After he died, miracles soon began to happen with his body. Phenomenon such as strange lights began to occur. In addition, his body was both incorrupt and exuding a strange red substance (not quite blood, but somewhat like blood). People throughout Lebanon began to flock to his monasteries as stories spread about miraculous healings. Included among the many pilgrims were Muslims and Druids. In fact, throughout the Middle East, many Muslims look up to and know about St. Charbel.
St. Charbel is not, however, considered the patron saint of interfaith dialogue. I have given him this title for the sake of this article. I think it is ironic that one of the figures who has done more to advance the cause of understanding among the different religions in the Middle East did not in fact speak on the subject or actively seek to engage in this work.
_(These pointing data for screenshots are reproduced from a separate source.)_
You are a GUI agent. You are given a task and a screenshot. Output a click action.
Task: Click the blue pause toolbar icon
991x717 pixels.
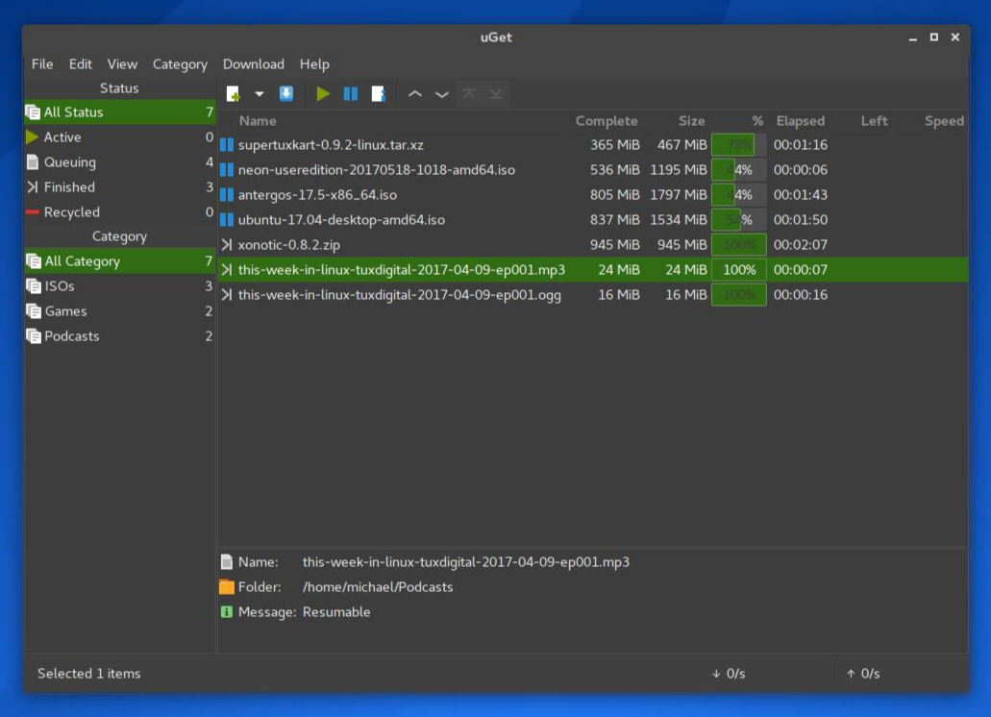(x=351, y=94)
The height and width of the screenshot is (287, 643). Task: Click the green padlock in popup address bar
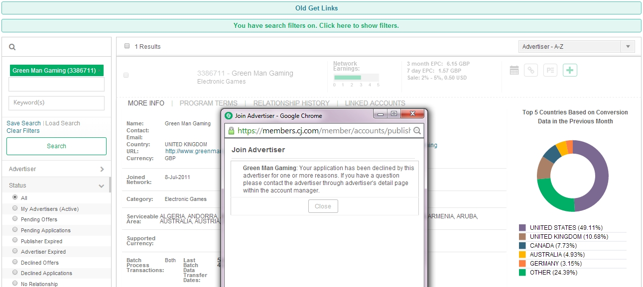231,131
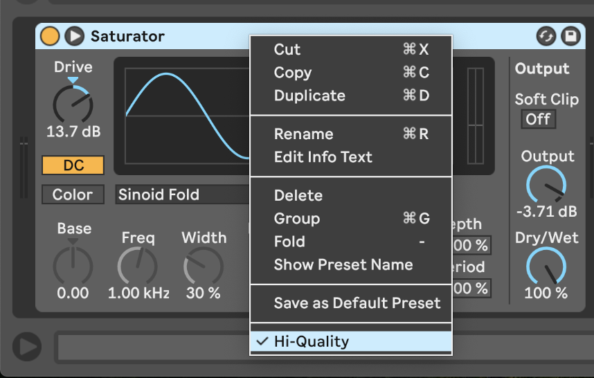Click the play triangle icon beside Saturator
The image size is (594, 378).
pos(74,36)
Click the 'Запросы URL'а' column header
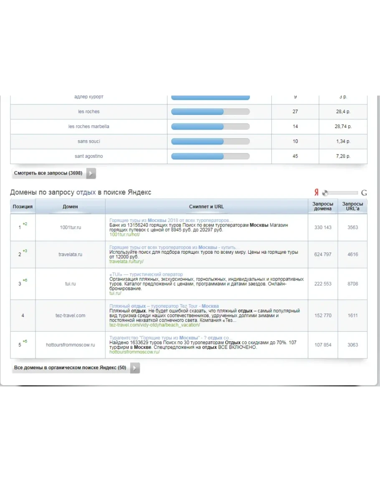The height and width of the screenshot is (482, 380). tap(352, 207)
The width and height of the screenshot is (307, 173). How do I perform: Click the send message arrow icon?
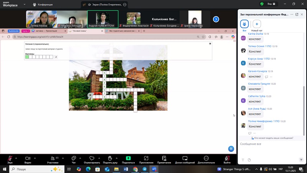[x=301, y=160]
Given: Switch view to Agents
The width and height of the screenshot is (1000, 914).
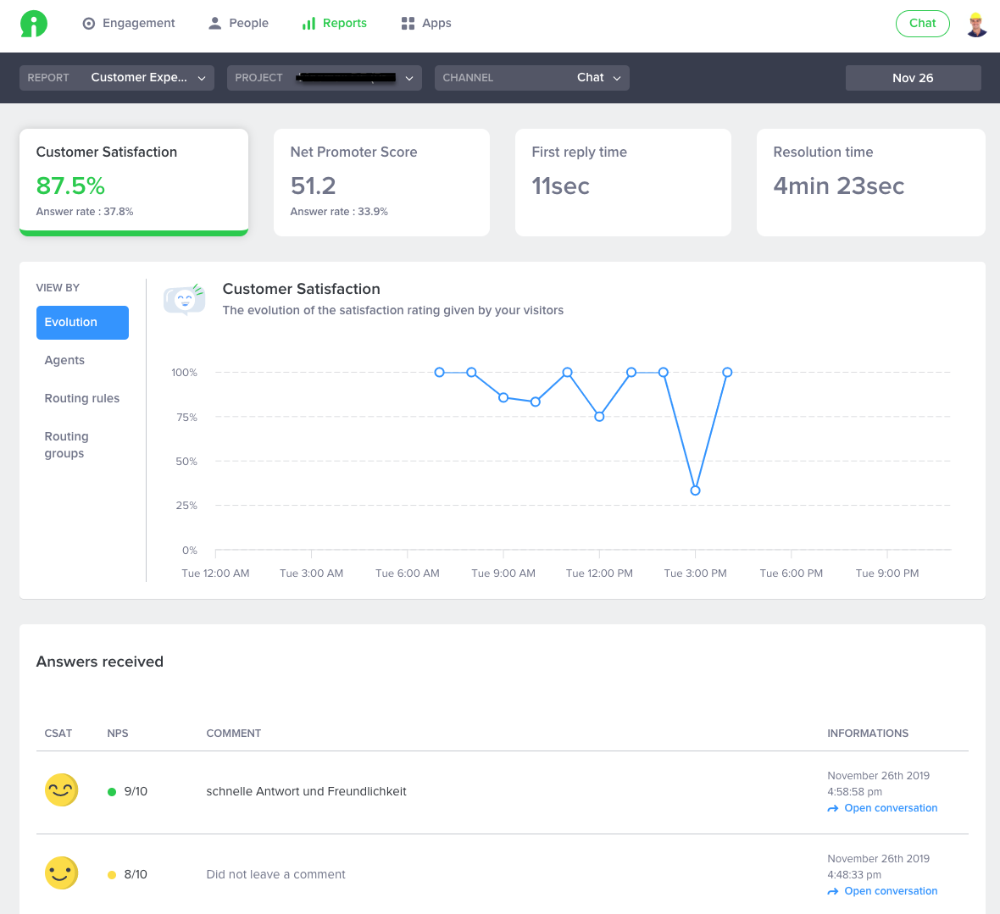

What his story teaches us is that in our efforts of building a more just and peaceful society, the witness of the saints is the primary agent for change. This is the case not because they were more talented or they had better programs, but because in them Jesus Christ is made incarnate.
Right now, we are in midst of incredible tensions and political turmoil. I do not pretend to know the political answers to these important and pressing issues. However, what I do know is that any political or social solution must be grounded in God. Such a solution must draw its vitality from the transformative power of Divine love. This does not mean that we must all become pacifists; rather it means that any solution must come from the freedom offered through communion with God. In this way, we must keep our hearts free from the hatred and malice that are the workings of the Devil.
Thus prayer is primary, but prayer in the sense of entering into the eternal exchange of the Triune God. We should not simply present our limited solutions and answers to God in an attempt to merely reinforce our preconceived notions, but rather we must lay the trouble of the world at the foot of Jesus with complete surrender, allowing his Holy Spirit to guide our lives. We need have the contemplative heart of St. Charbel even if we are called to live in the world. In this way, St. Charbel is the patron saint of interfaith dialogue because any dialogue finds its pattern and fulfillment in God.